## [INSTRUCTIONS TO FOLLOW]
Through the end of the data below, output every line exactly, beginning with the line that contains "Viewport: 782px width, 443px height.".

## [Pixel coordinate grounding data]
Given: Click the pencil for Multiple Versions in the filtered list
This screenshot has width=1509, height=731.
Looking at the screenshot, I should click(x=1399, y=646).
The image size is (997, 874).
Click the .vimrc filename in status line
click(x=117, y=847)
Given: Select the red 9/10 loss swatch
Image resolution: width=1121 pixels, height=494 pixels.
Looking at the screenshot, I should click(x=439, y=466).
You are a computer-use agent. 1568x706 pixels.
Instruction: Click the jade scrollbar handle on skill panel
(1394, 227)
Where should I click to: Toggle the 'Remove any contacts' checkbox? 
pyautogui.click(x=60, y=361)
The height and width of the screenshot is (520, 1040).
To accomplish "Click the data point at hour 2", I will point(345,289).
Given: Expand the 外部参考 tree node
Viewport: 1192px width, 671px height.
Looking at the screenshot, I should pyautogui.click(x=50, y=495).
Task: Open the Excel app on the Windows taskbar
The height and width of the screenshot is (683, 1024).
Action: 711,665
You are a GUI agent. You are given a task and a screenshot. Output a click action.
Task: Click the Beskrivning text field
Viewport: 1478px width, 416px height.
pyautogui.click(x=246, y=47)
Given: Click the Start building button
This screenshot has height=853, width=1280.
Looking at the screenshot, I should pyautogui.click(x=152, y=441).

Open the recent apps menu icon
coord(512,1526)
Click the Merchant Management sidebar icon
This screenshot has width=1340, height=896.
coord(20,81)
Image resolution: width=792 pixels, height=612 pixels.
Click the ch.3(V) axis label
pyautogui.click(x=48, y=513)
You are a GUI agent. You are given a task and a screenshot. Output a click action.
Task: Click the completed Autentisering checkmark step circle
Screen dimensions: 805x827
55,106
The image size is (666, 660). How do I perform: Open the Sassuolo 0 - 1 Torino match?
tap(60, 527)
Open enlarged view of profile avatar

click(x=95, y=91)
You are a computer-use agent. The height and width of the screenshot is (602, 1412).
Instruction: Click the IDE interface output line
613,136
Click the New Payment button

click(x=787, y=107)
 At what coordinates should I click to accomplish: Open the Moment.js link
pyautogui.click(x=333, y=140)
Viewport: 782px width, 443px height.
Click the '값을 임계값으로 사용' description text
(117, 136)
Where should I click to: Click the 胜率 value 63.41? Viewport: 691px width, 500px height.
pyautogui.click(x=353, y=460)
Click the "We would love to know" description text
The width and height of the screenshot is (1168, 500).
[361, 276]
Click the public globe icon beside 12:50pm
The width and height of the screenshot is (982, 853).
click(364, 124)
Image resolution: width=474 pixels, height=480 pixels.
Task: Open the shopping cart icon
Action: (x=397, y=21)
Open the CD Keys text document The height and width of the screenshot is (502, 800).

## [RESULT OF THIS EXERCISE]
Viewport: 782px width, 443px height.
Click the '값을 임계값으로 사용' description text
(117, 136)
Where should I click to: Click the 胜率 value 63.41? Viewport: 691px width, 500px height.
pyautogui.click(x=353, y=460)
Click the "We would love to know" description text
The width and height of the screenshot is (1168, 500).
[361, 276]
Click the public globe icon beside 12:50pm
The width and height of the screenshot is (982, 853).
click(364, 124)
Image resolution: width=474 pixels, height=480 pixels.
Task: Open the shopping cart icon
Action: (x=397, y=21)
Open the CD Keys text document The height and width of the screenshot is (502, 800).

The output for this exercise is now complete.